'Look like emojis': Amazon river drought reveals 2,000-year-old human faces carved in stone (WATCH)
Historic drought along the Amazon River reveals prehistoric stone carvings, including human faces, shedding light on the region's ancient history.
A historic drought in the Brazilian region has caused the Amazon River's water levels to reach record lows, uncovering ancient stone carvings along the shores of the Rio Negro. These remarkable rock carvings depict various figures, including human faces, animals, and natural forms, shedding light on the area's prehistoric history. The archaeological site, known as Ponto das Lajes or "Place of Slabs," has become a significant find for researchers estimating the carvings to be around 1,000 to 2,000 years old.

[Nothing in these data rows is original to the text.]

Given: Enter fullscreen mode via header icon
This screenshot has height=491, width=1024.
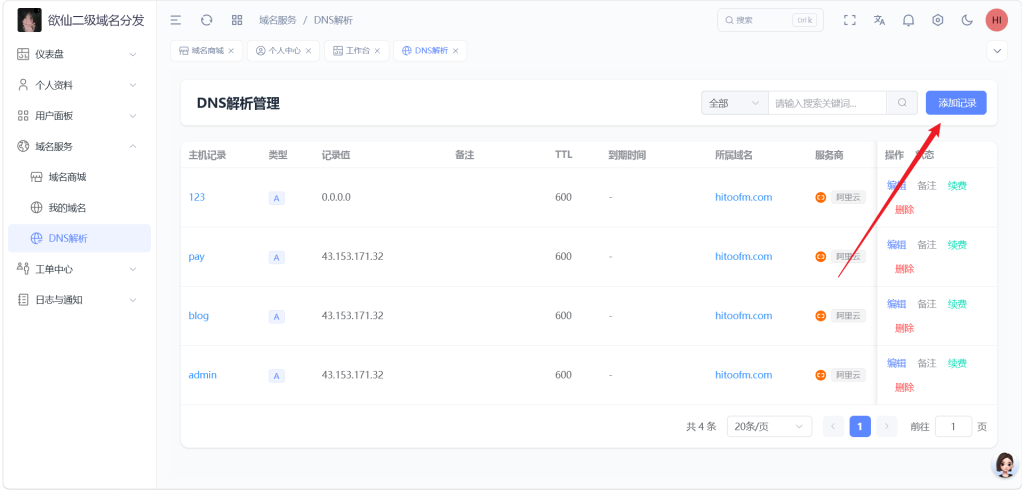Looking at the screenshot, I should click(850, 20).
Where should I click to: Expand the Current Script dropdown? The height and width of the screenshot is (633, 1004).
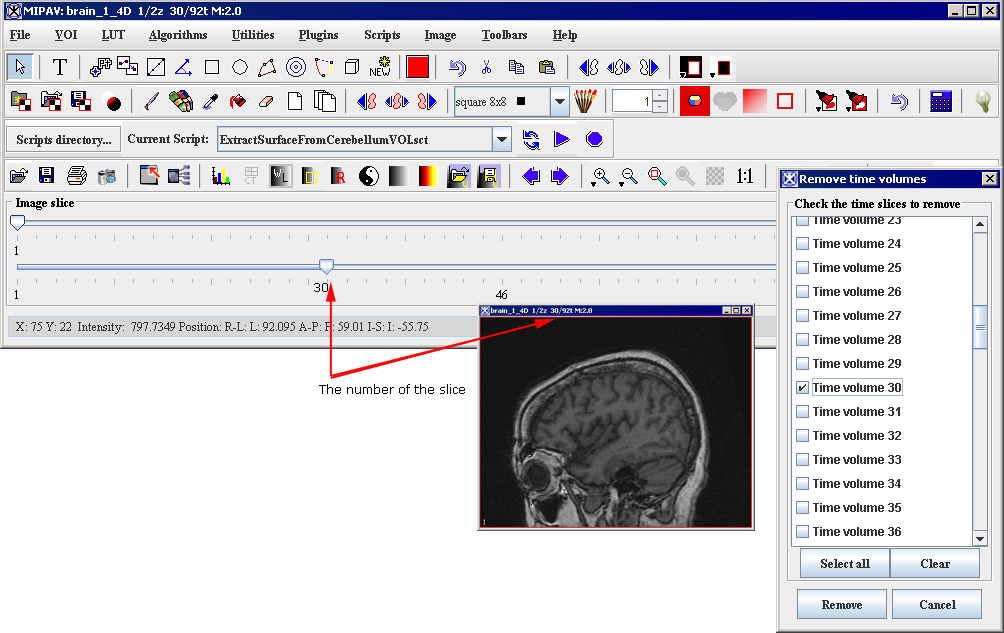coord(502,139)
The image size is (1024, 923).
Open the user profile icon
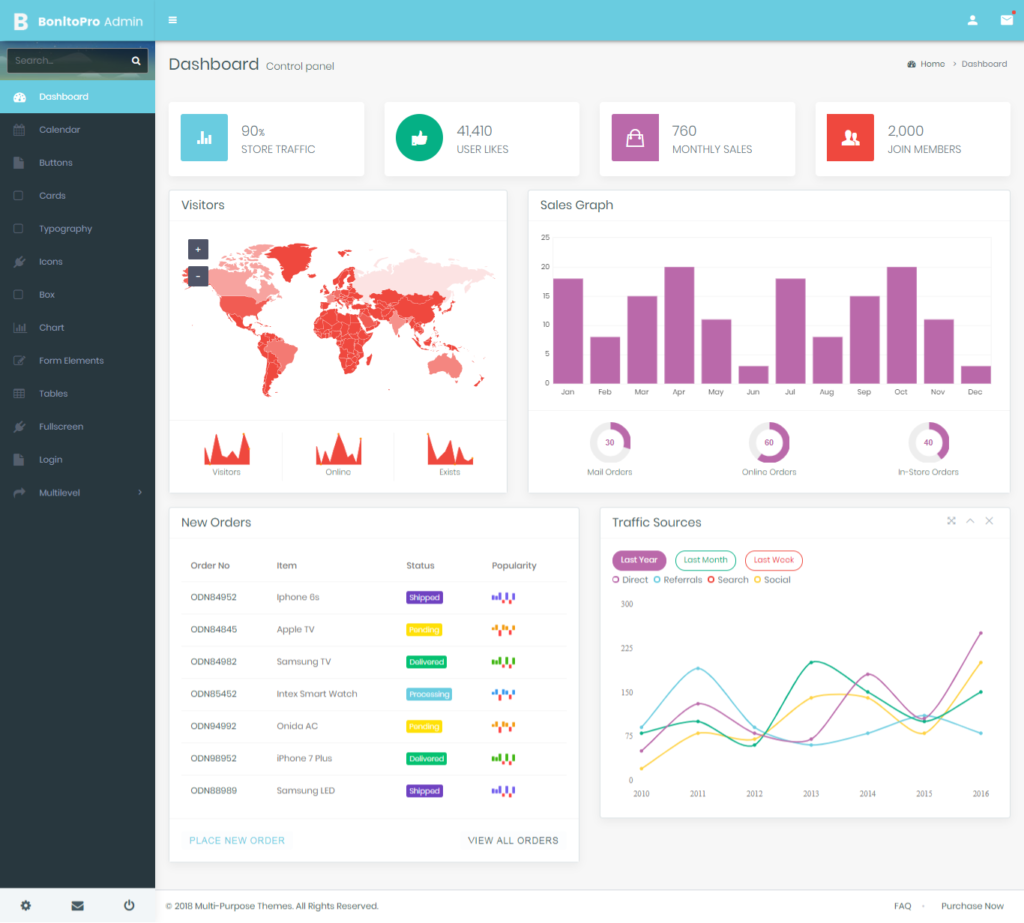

Archaeologist Jaime de Santana Oliveira explained that the engravings are prehistoric or precolonial in origin, though precise dating remains challenging. The estimates are based on evidence of human occupation in the region, suggesting their age. While some rock carvings had been spotted previously, this drought has revealed a more extensive variety of carvings, enhancing researchers' ability to trace their origins.
"The engravings are prehistoric, or precolonial. We cannot date them exactly, but based on evidence of human occupation of the area, we believe they are about 1,000 to 2,000 years old," archaeologist Jaime de Santana Oliveira said in an interview.
"Some rock carvings had been sighted before, but now there is a greater variety that will help researchers establish their origins," he added.
One section of the site showcases smooth grooves in the rock, believed to have been used for sharpening arrows and spears by Indigenous inhabitants long before European presence in the area. Oliveira noted that while some carvings were first observed in 2010, this year's drought has been more severe, causing the Rio Negro's water level to drop significantly and unveil extensive rock formations and sandy areas previously underwater. Among the discoveries is a sculpture of a human face intricately carved into the rock, adding to the significance of this archaeological site.
The National Historic and Artistic Heritage Institute (IPHAN), responsible for preserving historic sites, has been closely involved in the documentation and protection of these newfound stone carvings. This remarkable find offers valuable insights into the ancient history of the region, further connecting us to its precolonial inhabitants and their artistic expressions.